§ Work task
Without omitting anything, write out the listing below precisely.

§ Record excerpts

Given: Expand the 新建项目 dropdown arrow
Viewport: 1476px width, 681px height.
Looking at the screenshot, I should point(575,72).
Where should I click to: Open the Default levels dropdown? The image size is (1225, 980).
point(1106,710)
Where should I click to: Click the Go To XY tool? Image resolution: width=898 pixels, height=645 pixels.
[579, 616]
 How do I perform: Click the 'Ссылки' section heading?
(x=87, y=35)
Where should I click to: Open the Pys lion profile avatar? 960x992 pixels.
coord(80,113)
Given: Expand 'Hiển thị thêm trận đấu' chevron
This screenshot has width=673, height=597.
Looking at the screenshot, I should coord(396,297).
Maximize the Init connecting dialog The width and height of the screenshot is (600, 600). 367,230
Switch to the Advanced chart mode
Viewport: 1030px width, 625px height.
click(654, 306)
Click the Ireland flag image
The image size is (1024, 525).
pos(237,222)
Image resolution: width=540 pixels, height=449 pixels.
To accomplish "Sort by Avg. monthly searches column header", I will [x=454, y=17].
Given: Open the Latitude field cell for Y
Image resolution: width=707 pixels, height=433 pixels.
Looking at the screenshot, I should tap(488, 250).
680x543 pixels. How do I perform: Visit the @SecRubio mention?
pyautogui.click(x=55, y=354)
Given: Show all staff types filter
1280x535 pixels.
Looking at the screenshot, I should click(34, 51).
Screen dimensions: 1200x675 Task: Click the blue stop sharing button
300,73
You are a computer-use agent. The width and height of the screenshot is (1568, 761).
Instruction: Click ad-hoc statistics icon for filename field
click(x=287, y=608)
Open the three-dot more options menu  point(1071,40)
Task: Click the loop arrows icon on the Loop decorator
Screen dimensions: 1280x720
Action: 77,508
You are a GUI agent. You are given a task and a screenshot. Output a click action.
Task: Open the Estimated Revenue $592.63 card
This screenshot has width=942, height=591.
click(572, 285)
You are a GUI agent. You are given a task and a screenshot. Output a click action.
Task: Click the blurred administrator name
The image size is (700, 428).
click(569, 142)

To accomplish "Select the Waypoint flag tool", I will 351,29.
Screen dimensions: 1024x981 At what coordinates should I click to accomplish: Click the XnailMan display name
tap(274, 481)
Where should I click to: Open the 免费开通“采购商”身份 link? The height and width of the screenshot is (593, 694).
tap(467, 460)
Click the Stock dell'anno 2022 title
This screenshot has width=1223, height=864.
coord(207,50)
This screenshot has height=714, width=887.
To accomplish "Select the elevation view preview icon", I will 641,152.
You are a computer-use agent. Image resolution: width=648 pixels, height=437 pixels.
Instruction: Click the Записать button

§ Solution to this task
Given: Expand the 新建项目 dropdown arrow
Viewport: 1476px width, 681px height.
Looking at the screenshot, I should point(575,72).
Where should I click to: Open the Default levels dropdown? The image size is (1225, 980).
point(1106,710)
Where should I click to: Click the Go To XY tool? Image resolution: width=898 pixels, height=645 pixels.
[579, 616]
 How do I perform: Click the 'Ссылки' section heading?
(x=87, y=35)
Where should I click to: Open the Pys lion profile avatar? 960x992 pixels.
coord(80,113)
Given: Expand 'Hiển thị thêm trận đấu' chevron
This screenshot has width=673, height=597.
Looking at the screenshot, I should coord(396,297).
Maximize the Init connecting dialog The width and height of the screenshot is (600, 600). 367,230
Switch to the Advanced chart mode
Viewport: 1030px width, 625px height.
click(654, 306)
Click the Ireland flag image
The image size is (1024, 525).
pos(237,222)
Image resolution: width=540 pixels, height=449 pixels.
To accomplish "Sort by Avg. monthly searches column header", I will [x=454, y=17].
Given: Open the Latitude field cell for Y
Image resolution: width=707 pixels, height=433 pixels.
Looking at the screenshot, I should tap(488, 250).
680x543 pixels. How do I perform: Visit the @SecRubio mention?
pyautogui.click(x=55, y=354)
Given: Show all staff types filter
1280x535 pixels.
Looking at the screenshot, I should click(34, 51).
Screen dimensions: 1200x675 Task: Click the blue stop sharing button
300,73
You are a computer-use agent. The width and height of the screenshot is (1568, 761).
Instruction: Click ad-hoc statistics icon for filename field
click(x=287, y=608)
Open the three-dot more options menu  point(1071,40)
Task: Click the loop arrows icon on the Loop decorator
Screen dimensions: 1280x720
Action: 77,508
You are a GUI agent. You are given a task and a screenshot. Output a click action.
Task: Open the Estimated Revenue $592.63 card
This screenshot has width=942, height=591.
click(572, 285)
You are a GUI agent. You are given a task and a screenshot. Output a click action.
Task: Click the blurred administrator name
The image size is (700, 428).
click(569, 142)

To accomplish "Select the Waypoint flag tool", I will 351,29.
Screen dimensions: 1024x981 At what coordinates should I click to accomplish: Click the XnailMan display name
tap(274, 481)
Where should I click to: Open the 免费开通“采购商”身份 link? The height and width of the screenshot is (593, 694).
tap(467, 460)
Click the Stock dell'anno 2022 title
This screenshot has width=1223, height=864.
coord(207,50)
This screenshot has height=714, width=887.
To accomplish "Select the elevation view preview icon", I will 641,152.
You are a computer-use agent. Image resolution: width=648 pixels, height=437 pixels.
Instruction: Click the Записать button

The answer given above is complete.